I returned to Paris to begin the search. By now the Twitter flap was a storm with the sorority calling for the FA to punish me with a fine, and given some of the things I was on record as having said about the FA, this looked to be more than likely. Tempest O’Brien told me she thought that the tweet about Rafinha was going to cost me ten grand, which works out at almost seventy-two quid a character.
Jérôme Dumas’s apartment was in the sixteenth arrondissement, in Avenue Henri Martin, on the edge of the Bois de Boulogne. The apartment was at least four hundred square metres, on the top floor of a high-end building near the embassy of Bangladesh and, if you like that kind of thing, sumptuously designed by some modern architect.
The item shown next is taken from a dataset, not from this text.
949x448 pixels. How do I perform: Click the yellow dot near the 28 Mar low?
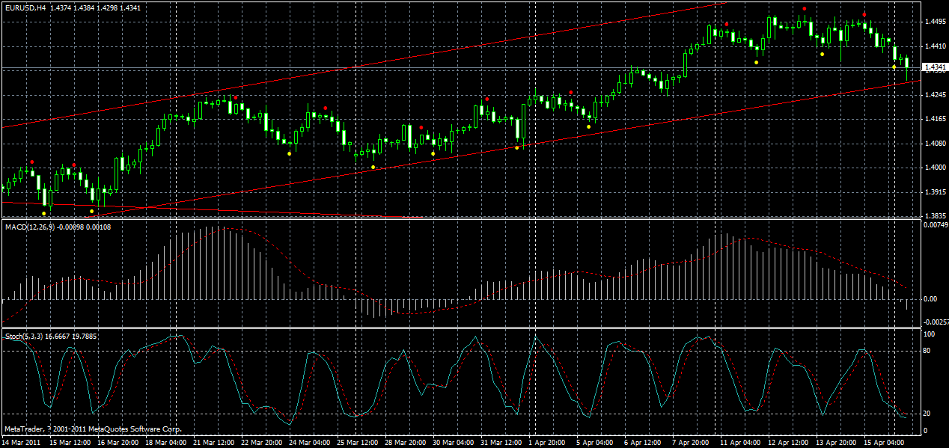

Most of the furniture looked like it was out of an old sci-fi movie about the future. I was met there with the keys by the PSG club fixer, Guy Mandel, who showed me around the place and gave me some useful background on the missing player.
‘Dumas came here from AS Monaco about a year ago for twenty million euros,’ he explained. ‘Bit of an attitude. But then that’s not unusual. Originally from Guadeloupe in the French Caribbean. That’s not unusual either, as it happens. I don’t know how much you know about the place but for a tiny island with the population less than the city of Lyons, it punches well above its weight. Of the French World Cup Squad in 2006 seven were from Guadeloupe. The island is part of France, see, so it’s not a FIFA-recognised country. Just as well, probably, otherwise we wouldn’t have had people like Thierry Henry, Sylvain Wiltord, William Gallas, Lilian Thuram, Nicolas Anelka and Philippe Christanval eligible to play for us.’
‘I never knew,’ I said. ‘So much great football from such a small island.’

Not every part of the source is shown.